=== REQUIREMENT ===
Please copy exactly the part of the records below that opens with the line containing "This screenshot has width=1714, height=684." and closes with the line containing "Instruction: Choose the 12x30x1 size option", leaving out any pictures.

[Collected data entries]

· · · · · · ·

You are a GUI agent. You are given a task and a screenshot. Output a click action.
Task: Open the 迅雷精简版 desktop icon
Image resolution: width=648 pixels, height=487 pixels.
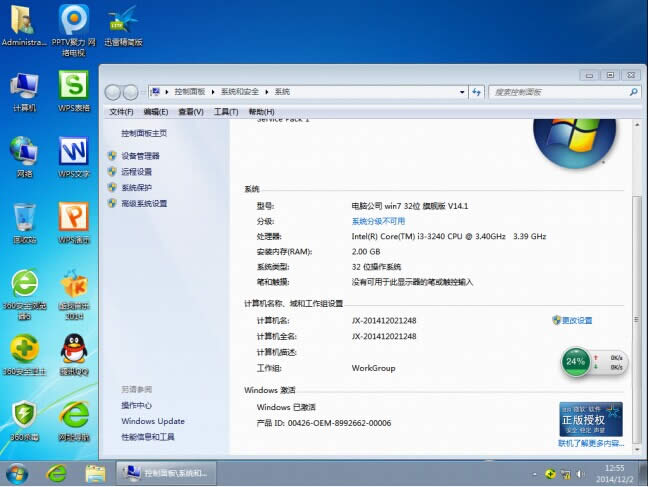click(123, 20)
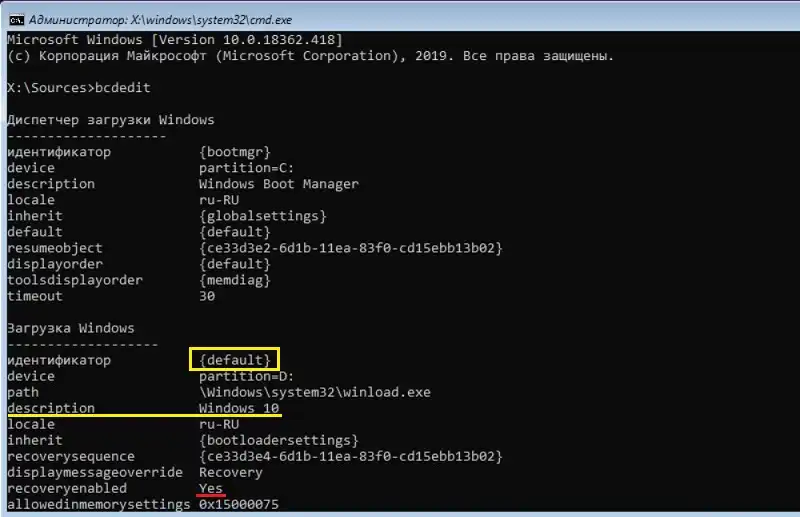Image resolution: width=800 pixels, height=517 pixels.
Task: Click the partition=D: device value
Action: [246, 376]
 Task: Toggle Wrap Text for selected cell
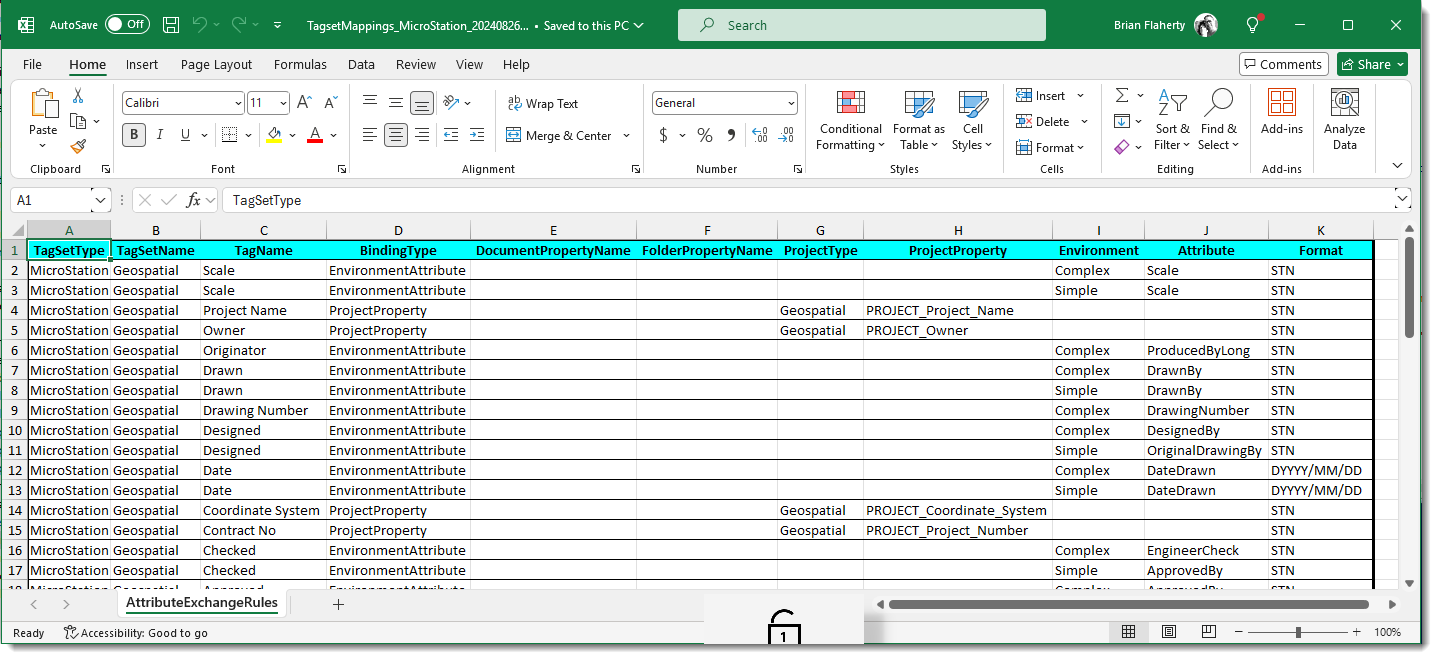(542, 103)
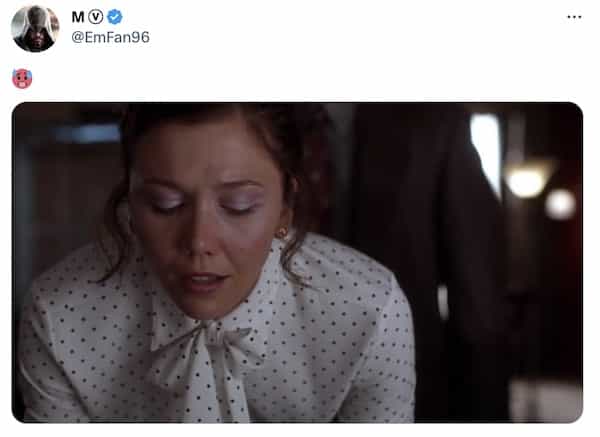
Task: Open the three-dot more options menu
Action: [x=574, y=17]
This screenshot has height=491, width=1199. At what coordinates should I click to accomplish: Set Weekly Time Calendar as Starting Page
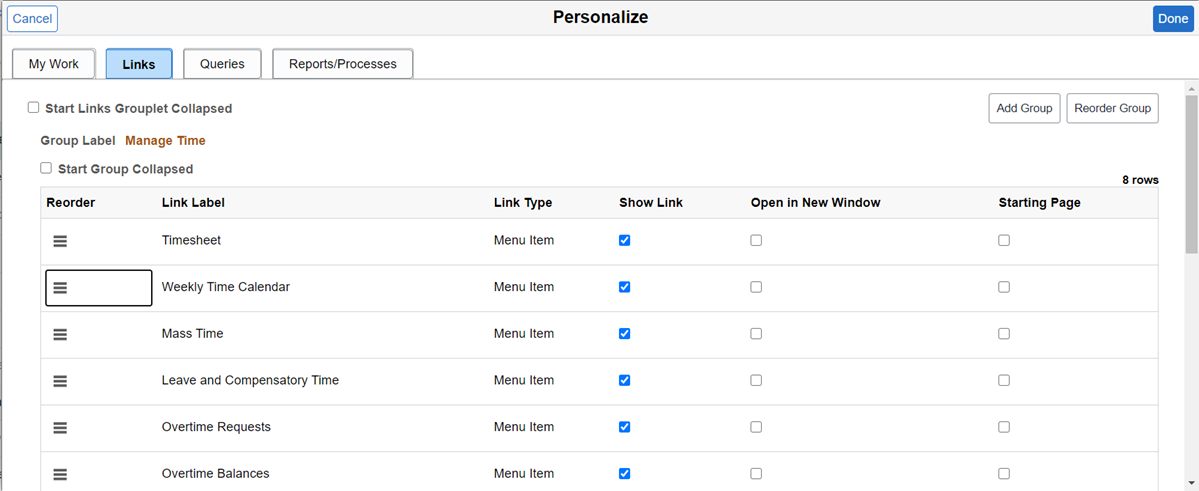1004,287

· · · · · · ·

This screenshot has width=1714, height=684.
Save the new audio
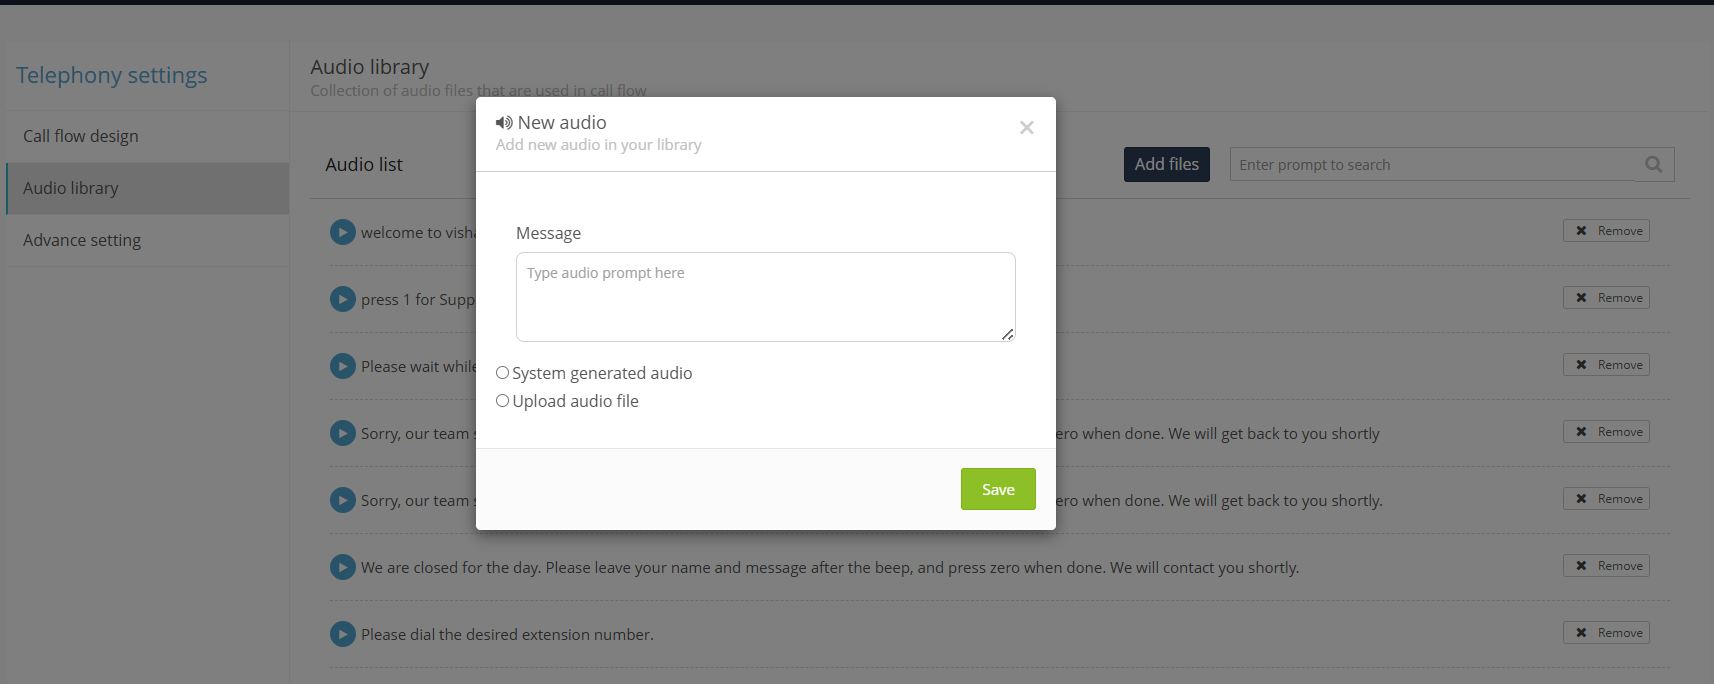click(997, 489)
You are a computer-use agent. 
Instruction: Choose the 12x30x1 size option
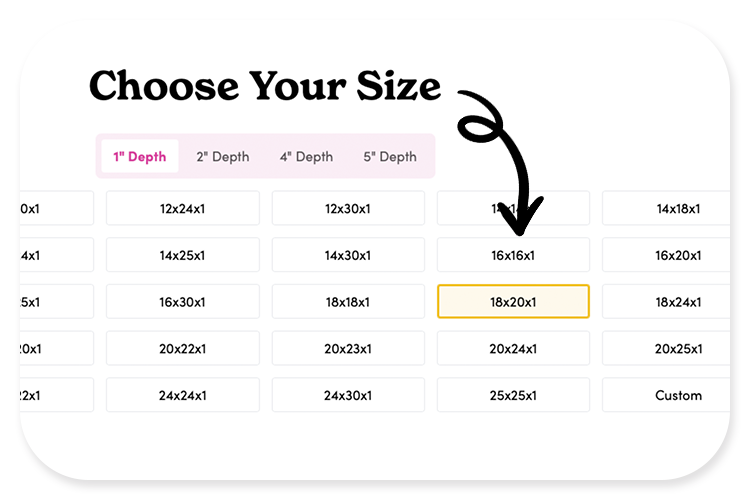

· · · · · · ·

=== ANSWER TO THIS TASK ===
This screenshot has width=1714, height=684.
Save the new audio
click(997, 489)
You are a computer-use agent. 
Instruction: Choose the 12x30x1 size option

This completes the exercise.